Come Monday morning it will be business as usual. I just hope my kids aren’t cranky.

#fail

Leave a Comment

9 Comments

Leave a Reply

Susan Thomas

Your boss clearly jumped the gun. Agencies must have shut down plans that identify employees that are “excepted” and “non-excepted”. Employees should always be aware of what the agency shut down plan states and their status, in the event of budget impasses. This is not classified information. I informed my employees that, in the event of a furlough, they were “not excepted”. They already know. As a manager, I was still required to put them on informal notice, pending the outcome of Congressional action.

Federal employees are always caught in the middle. Until there is some adult supervision, we can only look forward to more of these machinations.

Benjamin Strong

Thanks Susan. Yes, they jumped the gun. We have been through the drill, received email instructions and knew what category employee we are. I appreciate I needed to be put on “notice”, but I think that notice could have been given at a reasonable hour.

Perhaps we can look forward to a less dysfunctional Congress. Ha!

Andrew Krzmarzick

A quick perspective thing here. I don’t have the experience with your boss that you do, but one might make the argument that he was trying to wait until the last possible moment to make that call and 10p has usually been my cut-off in calling anyone. Maybe he didn’t want to call you on the weekend, so he snuck it in on Friday night rather than call on Saturday or Sunday. Maybe your boss had good intentions…and assuming the best might allow you to be a little less pissed.

Or maybe he is like Scrooge and just getting in the Dickensian holiday spirit. 🙂

Benjamin Strong

Andrew, I think there is tremendous pressure from senior levels to be “on the tip of the spear”. That forward leaning, knee jerk mentality may be beneficial in certain situations but this is probably not one of them. I’m fortunate I’ve got some time under my belt, some savings for such an instance, and I watch the news (I knew a layoff wasn’t really going to happen). But what if I’m a younger fed, with financial troubles, struggling? What if someone in crisis received this knee jerk call? In this tough economy I shudder to think what might happen. I’d hate to hear a fellow employee, in crisis, did something rash because they thought they had been laid off.

I just ask our leader use some common sense when notifying employees of potentially bad news.

Oh, and my boss isn’t Machiavellian, he was just following orders. I’m sure it was well intentioned.

Carol Davison

Bosses do this because they want to give the bad news rather than waiting and having the rumor mill be seen as a more accurate and timely information bearer or distort things.

I would rather hear bad news that is wrong and prepare for it, than otherwise.

At this holiday time of great spending and travel some people need to be told to economize.

Benjamin Strong

Carol, I agree the bad news needs to be shared but there is a time and place for everything. 2200 hours on a Friday night for a group of employees that do not report on the weekends is probably poor timing. The notifications could have been made prior to close of business on Friday or during more normal business hours on the weekend.

This was the third time we prepared for such a shutdown.
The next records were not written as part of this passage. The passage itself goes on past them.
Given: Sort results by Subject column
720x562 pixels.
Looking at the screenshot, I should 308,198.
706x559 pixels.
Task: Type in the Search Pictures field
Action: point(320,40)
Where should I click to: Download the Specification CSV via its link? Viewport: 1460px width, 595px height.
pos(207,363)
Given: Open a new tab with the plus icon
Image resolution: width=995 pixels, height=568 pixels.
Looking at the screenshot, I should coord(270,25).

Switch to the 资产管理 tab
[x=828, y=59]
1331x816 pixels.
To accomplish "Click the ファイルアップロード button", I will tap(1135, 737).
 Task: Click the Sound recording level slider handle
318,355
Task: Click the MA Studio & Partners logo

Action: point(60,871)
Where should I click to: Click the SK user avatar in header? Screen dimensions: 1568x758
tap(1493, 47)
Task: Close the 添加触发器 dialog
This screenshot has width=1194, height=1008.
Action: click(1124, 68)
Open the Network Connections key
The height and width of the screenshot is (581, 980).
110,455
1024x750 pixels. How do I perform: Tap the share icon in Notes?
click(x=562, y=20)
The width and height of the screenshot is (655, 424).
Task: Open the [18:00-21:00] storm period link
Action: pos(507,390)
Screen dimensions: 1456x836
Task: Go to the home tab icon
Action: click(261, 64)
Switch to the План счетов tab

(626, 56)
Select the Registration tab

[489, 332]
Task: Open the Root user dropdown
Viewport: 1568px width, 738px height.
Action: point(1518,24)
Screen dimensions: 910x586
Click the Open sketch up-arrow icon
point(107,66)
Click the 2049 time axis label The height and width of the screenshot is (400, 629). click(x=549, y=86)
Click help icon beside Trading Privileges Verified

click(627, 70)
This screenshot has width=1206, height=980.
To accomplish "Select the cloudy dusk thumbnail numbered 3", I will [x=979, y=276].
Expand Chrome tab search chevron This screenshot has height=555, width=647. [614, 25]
We’ve become experts at this madness.

Susan Thomas

Employees should be well aware of their work status before a shutdown looms or occurs. Congress has proven it does not care about the strain this puts on workers. Politicians do not realize there are real people who struggle every day to make ends meet. A furlough of just a few hours or one day could devastate already strained budgets.

Paul Alberti

The other side of this is – “no one ever tells me what is going on, my Boss never informs us of important issues”. So, err on the side of informed or wait, “knowing” there will be no shutdown. But then the impossible happens and you hear it on the news or a friend not in the government calls you to give you a hard tome for waisting your time as a Fed. “But my Boss didn’t call me”. I have been on both sides – never easy timing calls like that. My calls were telling my soldiers they were deployed for a year plus – get that one wrong and you mess up alot of people.

But imagine if Congress could actualy do one of the appointed functions listed in the Constitution – fund the federal government on time. Now – that is somethng to call about!